Dando razão ao “meme” fake da patriota de Porto Alegre, quer nos parecer que os ovnis que disseram estar estacionados sob o Rio Grande do Sul já operaram o transplante de corpos entre Lula e Bolsonaro.
Basta observar que o silêncio do primeiro coincide com o destempero verbal do segundo.
Não é novidade que o Lula sempre abusou do direito de falar sandices, só sendo superado pelo senhor Bolsonaro, que é insuperável neste quesito.
Ocorre que, esperava-se do Lula, diante do país absolutamente dividido e raivoso, ele moderasse a língua e, junto com os seus, trabalhasse pela pacificação do país e não é isso que não estamos vendo.

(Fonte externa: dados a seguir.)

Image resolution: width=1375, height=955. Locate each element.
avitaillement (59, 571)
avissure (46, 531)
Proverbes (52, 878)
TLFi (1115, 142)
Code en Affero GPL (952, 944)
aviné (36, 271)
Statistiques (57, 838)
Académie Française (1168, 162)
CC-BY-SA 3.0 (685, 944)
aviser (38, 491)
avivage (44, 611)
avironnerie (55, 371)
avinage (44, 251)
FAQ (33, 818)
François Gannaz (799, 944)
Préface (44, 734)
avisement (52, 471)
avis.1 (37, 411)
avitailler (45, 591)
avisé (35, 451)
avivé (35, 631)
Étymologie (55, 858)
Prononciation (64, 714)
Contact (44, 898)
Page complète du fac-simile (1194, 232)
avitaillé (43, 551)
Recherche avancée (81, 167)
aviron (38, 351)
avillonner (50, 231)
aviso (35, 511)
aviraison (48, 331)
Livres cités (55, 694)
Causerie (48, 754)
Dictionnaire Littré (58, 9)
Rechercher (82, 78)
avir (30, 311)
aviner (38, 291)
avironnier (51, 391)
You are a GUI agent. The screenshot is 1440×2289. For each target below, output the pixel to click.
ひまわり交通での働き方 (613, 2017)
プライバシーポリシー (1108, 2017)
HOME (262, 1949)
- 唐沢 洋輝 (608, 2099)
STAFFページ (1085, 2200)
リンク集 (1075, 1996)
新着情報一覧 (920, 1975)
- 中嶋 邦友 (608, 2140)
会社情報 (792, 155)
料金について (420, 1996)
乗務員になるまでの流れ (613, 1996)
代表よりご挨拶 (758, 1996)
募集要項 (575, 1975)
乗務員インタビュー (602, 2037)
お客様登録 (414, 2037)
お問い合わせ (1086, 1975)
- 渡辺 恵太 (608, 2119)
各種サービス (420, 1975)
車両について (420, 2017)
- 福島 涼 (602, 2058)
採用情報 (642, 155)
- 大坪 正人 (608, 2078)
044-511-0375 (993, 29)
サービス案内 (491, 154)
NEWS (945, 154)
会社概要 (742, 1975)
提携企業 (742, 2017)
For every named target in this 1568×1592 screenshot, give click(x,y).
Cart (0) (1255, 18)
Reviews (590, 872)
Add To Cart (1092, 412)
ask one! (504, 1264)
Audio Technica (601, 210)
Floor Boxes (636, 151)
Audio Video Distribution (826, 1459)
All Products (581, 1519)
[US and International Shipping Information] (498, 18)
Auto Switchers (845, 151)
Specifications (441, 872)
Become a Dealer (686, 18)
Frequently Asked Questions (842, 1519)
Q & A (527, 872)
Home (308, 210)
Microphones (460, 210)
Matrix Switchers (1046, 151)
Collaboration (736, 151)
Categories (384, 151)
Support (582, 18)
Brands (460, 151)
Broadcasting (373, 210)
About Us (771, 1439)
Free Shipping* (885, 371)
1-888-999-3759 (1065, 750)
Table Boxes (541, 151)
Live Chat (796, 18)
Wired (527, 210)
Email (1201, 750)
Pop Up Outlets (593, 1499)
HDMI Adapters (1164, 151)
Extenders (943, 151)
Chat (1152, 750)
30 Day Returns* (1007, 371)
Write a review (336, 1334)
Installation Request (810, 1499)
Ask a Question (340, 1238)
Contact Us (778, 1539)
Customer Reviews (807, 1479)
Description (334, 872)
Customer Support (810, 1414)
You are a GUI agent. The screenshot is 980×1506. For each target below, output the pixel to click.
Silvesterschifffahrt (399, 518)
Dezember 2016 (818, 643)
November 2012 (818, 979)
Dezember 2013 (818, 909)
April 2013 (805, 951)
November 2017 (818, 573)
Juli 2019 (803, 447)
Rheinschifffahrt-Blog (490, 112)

Não que ache algo demais no muito que diz, ocorre que o momento não é adequado.
Tal qual o atual presidente, o senhor Lula, presidente eleito, trata de tentar apagar incêndio utilizando gasolina.
Talvez fosse oportuno alguém lembrá-lo que um grande número dos votos que o elegeu não são dos seus devotos, mas, sim, votos contrários ao atual governante.
Começa errando quando não se tem o direito de errar.
Noutras palavras, parece-nos que os ovnis já fizeram o transplante de corpos e, a partir de janeiro, continuaremos a ser governados por Bolsonaro, mas no corpo do Lula.
Abdon C. Marinho é advogado.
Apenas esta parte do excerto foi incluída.